Time-travel. Whether it be minutes, hours, days or decades the possibilities are endless. I’d like to go back and visit my family members who are spread across the globe. To spend time with those who are no longer with us, and to visit the decades and places where my books are set; a perfect way to research! It would also be fascinating to meet my literary influences; Agatha Christie, Arthur Conan-Doyle, Dorothy L. Sayers, Margery Allingham, et al.
What’s on your top 5 list for the best books you’ve ever read?
I’ve read a huge number of books, with each one giving me something different depending where I was in my life and what I needed at the time, so it’s difficult to choose only five.
The Magic Faraway Tree by Enid Blyton was one I would escape to time and time again as a child.
STARK by Ben Elton was the one book which, when I got to the end I turned to the beginning and read it again immediately. I’ve never done that with a book before or since. But what’s even more unusual is when I was speaking to my cousin about it weeks later, she said she had done exactly the same; turned to the beginning and read it again straight away.
All of the Discworld books by Terry Pratchett, he’s the one author I would look forward to when a new release was due, and immediately bought the hardcover.
Touched with Fire by Kay Redfield Jamison, as a bipolar sufferer this was a life changer for me, explaining the ways in which my broken brain is wired differently.
Harry Potter, the full series.
Say you’re the host of a literary talk show. Who would be your first guest? What would you want to ask?

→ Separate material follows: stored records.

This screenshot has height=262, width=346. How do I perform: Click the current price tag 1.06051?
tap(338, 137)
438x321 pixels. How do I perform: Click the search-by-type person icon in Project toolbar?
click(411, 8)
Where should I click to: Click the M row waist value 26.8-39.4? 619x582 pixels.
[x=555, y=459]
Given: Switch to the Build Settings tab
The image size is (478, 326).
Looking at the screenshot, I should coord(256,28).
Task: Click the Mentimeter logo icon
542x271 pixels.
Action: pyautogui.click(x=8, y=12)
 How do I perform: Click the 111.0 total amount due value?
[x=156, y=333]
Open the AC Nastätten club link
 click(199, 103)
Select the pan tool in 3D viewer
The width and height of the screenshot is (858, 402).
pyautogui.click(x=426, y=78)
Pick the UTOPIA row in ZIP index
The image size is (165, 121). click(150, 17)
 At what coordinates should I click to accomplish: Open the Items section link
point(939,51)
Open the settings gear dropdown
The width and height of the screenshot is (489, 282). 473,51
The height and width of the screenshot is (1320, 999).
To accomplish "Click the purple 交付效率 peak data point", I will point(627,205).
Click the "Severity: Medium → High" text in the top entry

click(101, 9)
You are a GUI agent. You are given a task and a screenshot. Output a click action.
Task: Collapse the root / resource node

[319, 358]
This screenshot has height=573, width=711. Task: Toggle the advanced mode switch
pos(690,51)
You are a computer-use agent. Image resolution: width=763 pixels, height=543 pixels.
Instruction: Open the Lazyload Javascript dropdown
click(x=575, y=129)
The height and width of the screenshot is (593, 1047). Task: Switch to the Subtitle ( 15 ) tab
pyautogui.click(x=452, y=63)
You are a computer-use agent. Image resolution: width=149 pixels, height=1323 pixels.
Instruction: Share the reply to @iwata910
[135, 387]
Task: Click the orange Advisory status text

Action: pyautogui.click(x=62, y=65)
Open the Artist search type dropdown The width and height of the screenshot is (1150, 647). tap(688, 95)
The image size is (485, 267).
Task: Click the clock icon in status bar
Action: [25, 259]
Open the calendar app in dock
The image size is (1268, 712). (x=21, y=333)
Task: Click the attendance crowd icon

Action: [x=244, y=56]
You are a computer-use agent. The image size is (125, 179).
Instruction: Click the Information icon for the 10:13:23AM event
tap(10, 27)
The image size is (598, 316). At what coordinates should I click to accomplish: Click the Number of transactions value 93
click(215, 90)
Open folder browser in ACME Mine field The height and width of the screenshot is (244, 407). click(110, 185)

I’d love to talk to Bryan Fuller, the American TV writer and producer who wrote, among many other things, the Hannibal TV series. It’s superlative writing and the attention to detail is impeccable. I’d begin by asking what the fundamental differences between book and scriptwriting are, what you need to take into account and the difficulties from transitioning one to the other, especially in terms of what to leave out when adapting a book for television so it doesn’t compromise the plot or the characters.
What’s your favorite thing about writing?
Overall it’s the freedom it gives me. In terms of the process there’s so much I love it’s difficult to pick just one. From getting lost in the creativity and having my characters take over the plot, which is truly magical when it happens, to the research. My books are set in Britain in the 1930’s and I’ve found myself down several rabbit holes while investigating various plot points. Also I’d have to say the fan mail. I still find it extraordinary and humbling that people take time out of their busy lives to write and tell me how much they love the series.
What fictional literary world would you most like to visit?
It is very close between, Hogwarts, St. Mary Mead and Discworld, but out of the three I’d have to say Discworld.
What scene in The Riviera Affair was your favorite to write?
Any involving ‘Aunt Margaret,’ she is as smart as a whip with a sometime acerbic and sarcastic wit. She’s great fun to write.
Do you have a motto, quote or philosophy you live by?
Be kind to yourself as well as others. And have the courage to pursue your dreams, you’ll never know unless you try.